From the entries below, reproduce exactly the line containing "podlaskie (136, 898)", the line containing "Oideachas Cánach (946, 1702)", and every line in between, with nothing added.

** Opening Source material block **

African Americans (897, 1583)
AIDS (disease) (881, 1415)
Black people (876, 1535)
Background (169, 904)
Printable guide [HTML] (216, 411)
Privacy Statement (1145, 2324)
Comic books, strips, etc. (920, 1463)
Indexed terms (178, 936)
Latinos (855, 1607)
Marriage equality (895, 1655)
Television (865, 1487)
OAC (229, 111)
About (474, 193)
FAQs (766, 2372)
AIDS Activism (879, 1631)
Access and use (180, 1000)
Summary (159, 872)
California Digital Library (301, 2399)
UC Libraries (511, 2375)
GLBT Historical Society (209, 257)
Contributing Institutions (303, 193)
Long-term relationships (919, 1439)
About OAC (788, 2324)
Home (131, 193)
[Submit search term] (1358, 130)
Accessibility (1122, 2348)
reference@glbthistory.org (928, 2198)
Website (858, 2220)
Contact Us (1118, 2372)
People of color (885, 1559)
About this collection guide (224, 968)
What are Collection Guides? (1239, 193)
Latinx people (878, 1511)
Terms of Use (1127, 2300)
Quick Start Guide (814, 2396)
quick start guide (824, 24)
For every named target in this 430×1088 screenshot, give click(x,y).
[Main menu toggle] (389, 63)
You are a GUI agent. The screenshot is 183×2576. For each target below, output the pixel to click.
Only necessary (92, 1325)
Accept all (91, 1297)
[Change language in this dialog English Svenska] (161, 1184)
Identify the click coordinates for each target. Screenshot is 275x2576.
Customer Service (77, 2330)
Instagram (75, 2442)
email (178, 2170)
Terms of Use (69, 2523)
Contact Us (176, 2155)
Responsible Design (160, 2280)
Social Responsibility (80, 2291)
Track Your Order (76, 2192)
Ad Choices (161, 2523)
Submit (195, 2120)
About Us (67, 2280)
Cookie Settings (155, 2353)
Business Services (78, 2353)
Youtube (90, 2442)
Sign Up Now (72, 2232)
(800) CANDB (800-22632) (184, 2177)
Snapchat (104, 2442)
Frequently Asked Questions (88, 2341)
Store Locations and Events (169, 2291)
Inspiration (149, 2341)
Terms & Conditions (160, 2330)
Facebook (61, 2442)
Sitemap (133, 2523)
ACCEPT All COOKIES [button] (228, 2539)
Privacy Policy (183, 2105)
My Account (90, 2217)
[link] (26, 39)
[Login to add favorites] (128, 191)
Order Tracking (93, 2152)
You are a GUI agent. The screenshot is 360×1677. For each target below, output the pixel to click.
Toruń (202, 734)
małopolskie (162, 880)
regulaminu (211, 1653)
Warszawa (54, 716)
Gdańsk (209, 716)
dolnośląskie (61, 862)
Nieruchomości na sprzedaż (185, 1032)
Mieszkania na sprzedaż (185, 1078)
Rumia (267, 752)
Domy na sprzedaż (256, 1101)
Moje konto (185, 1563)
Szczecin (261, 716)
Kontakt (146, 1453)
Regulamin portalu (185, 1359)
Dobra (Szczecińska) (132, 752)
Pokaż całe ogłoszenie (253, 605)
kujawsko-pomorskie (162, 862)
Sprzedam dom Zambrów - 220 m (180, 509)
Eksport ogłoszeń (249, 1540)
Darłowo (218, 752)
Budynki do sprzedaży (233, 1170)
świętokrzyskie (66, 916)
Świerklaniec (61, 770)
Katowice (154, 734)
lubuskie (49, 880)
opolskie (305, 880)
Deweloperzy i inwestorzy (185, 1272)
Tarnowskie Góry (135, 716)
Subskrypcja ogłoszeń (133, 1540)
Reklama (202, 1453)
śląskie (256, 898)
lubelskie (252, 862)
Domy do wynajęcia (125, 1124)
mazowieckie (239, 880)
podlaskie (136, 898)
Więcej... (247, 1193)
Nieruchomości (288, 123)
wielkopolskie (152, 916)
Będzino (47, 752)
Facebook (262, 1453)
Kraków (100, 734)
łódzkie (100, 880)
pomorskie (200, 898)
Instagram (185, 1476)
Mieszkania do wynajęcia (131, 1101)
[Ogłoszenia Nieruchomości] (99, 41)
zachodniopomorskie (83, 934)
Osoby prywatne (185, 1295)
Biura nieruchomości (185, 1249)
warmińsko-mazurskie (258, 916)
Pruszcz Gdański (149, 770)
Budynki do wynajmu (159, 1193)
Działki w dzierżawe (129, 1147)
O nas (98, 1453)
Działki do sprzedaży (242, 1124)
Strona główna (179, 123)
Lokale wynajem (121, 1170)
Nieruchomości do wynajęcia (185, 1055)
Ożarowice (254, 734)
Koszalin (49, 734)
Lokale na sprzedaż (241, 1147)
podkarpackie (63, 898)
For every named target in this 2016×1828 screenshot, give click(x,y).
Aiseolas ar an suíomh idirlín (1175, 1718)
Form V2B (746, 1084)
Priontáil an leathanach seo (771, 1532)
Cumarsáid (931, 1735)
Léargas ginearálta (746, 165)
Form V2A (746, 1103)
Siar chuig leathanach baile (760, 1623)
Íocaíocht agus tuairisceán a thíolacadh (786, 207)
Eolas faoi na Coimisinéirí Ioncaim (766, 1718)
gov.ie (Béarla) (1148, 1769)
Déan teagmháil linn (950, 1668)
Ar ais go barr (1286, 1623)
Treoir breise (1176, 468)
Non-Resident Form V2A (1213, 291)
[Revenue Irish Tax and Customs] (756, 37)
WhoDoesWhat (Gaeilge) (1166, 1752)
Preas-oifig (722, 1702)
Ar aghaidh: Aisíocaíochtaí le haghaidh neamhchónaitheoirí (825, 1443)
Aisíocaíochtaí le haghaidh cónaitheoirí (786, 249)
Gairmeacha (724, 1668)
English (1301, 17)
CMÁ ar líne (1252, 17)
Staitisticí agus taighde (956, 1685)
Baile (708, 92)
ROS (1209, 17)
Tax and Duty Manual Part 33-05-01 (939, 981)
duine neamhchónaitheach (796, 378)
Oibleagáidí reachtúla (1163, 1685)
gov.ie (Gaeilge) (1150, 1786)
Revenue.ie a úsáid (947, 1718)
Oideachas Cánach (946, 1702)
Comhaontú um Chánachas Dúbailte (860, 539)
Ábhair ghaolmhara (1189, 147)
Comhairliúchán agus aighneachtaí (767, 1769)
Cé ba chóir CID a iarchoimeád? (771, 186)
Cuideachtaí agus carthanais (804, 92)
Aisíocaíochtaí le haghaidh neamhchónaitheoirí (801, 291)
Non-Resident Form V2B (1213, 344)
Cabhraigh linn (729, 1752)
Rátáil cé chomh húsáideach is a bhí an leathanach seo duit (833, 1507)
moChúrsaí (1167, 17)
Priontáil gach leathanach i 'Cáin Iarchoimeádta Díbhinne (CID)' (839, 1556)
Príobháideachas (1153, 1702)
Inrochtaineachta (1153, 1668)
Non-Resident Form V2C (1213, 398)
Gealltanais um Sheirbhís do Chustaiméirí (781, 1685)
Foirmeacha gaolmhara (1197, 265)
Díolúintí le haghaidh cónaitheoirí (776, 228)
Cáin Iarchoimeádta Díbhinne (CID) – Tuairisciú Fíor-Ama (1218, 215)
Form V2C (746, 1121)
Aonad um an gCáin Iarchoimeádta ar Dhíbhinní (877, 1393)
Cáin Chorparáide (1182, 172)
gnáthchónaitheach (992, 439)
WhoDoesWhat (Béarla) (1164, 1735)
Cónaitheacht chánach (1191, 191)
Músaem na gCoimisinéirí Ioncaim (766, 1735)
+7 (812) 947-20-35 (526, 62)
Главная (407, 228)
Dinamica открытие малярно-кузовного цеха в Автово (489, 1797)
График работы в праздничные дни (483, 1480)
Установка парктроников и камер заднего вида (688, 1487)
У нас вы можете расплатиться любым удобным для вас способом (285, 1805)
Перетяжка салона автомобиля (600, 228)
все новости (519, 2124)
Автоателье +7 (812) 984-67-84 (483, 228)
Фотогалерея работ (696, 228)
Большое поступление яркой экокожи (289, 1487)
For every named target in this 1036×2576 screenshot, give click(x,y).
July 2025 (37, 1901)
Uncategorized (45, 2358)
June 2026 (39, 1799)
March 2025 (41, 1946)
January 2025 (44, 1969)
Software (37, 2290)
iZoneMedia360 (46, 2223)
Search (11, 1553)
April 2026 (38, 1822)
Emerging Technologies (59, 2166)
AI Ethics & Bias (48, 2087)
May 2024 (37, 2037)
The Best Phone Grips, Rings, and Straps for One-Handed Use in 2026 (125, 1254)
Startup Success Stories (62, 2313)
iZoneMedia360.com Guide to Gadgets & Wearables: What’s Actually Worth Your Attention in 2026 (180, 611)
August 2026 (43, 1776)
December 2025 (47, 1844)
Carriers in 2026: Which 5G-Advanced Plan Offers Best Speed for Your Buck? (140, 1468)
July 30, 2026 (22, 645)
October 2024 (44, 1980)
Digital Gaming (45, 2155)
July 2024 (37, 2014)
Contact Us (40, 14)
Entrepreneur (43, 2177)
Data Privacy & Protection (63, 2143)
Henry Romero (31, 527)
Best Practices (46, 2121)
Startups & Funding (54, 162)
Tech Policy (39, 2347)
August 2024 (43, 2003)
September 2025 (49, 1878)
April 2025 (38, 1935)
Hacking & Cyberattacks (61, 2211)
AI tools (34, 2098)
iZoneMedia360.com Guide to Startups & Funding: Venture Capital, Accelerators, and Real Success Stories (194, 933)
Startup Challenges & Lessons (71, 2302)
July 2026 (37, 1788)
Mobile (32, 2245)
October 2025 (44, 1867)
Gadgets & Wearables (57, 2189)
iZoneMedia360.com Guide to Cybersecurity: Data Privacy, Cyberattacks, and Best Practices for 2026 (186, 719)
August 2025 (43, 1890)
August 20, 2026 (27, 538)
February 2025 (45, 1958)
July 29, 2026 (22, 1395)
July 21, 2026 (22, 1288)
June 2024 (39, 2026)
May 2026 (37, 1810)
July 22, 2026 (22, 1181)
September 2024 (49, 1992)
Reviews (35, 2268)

** Closing Source material block **

= Output of the task =
podlaskie (136, 898)
Więcej... (247, 1193)
Nieruchomości (288, 123)
wielkopolskie (152, 916)
Będzino (47, 752)
Facebook (262, 1453)
Kraków (100, 734)
łódzkie (100, 880)
pomorskie (200, 898)
Instagram (185, 1476)
Mieszkania do wynajęcia (131, 1101)
[Ogłoszenia Nieruchomości] (99, 41)
zachodniopomorskie (83, 934)
Osoby prywatne (185, 1295)
Biura nieruchomości (185, 1249)
warmińsko-mazurskie (258, 916)
Pruszcz Gdański (149, 770)
Budynki do wynajmu (159, 1193)
Działki w dzierżawe (129, 1147)
O nas (98, 1453)
Działki do sprzedaży (242, 1124)
Strona główna (179, 123)
Lokale wynajem (121, 1170)
Nieruchomości do wynajęcia (185, 1055)
Ożarowice (254, 734)
Koszalin (49, 734)
Lokale na sprzedaż (241, 1147)
podkarpackie (63, 898)
For every named target in this 2016×1828 screenshot, give click(x,y).
Aiseolas ar an suíomh idirlín (1175, 1718)
Form V2B (746, 1084)
Priontáil an leathanach seo (771, 1532)
Cumarsáid (931, 1735)
Léargas ginearálta (746, 165)
Form V2A (746, 1103)
Siar chuig leathanach baile (760, 1623)
Íocaíocht agus tuairisceán a thíolacadh (786, 207)
Eolas faoi na Coimisinéirí Ioncaim (766, 1718)
gov.ie (Béarla) (1148, 1769)
Déan teagmháil linn (950, 1668)
Ar ais go barr (1286, 1623)
Treoir breise (1176, 468)
Non-Resident Form V2A (1213, 291)
[Revenue Irish Tax and Customs] (756, 37)
WhoDoesWhat (Gaeilge) (1166, 1752)
Preas-oifig (722, 1702)
Ar aghaidh: Aisíocaíochtaí le haghaidh neamhchónaitheoirí (825, 1443)
Aisíocaíochtaí le haghaidh cónaitheoirí (786, 249)
Gairmeacha (724, 1668)
English (1301, 17)
CMÁ ar líne (1252, 17)
Staitisticí agus taighde (956, 1685)
Baile (708, 92)
ROS (1209, 17)
Tax and Duty Manual Part 33-05-01 (939, 981)
duine neamhchónaitheach (796, 378)
Oibleagáidí reachtúla (1163, 1685)
gov.ie (Gaeilge) (1150, 1786)
Revenue.ie a úsáid (947, 1718)
Oideachas Cánach (946, 1702)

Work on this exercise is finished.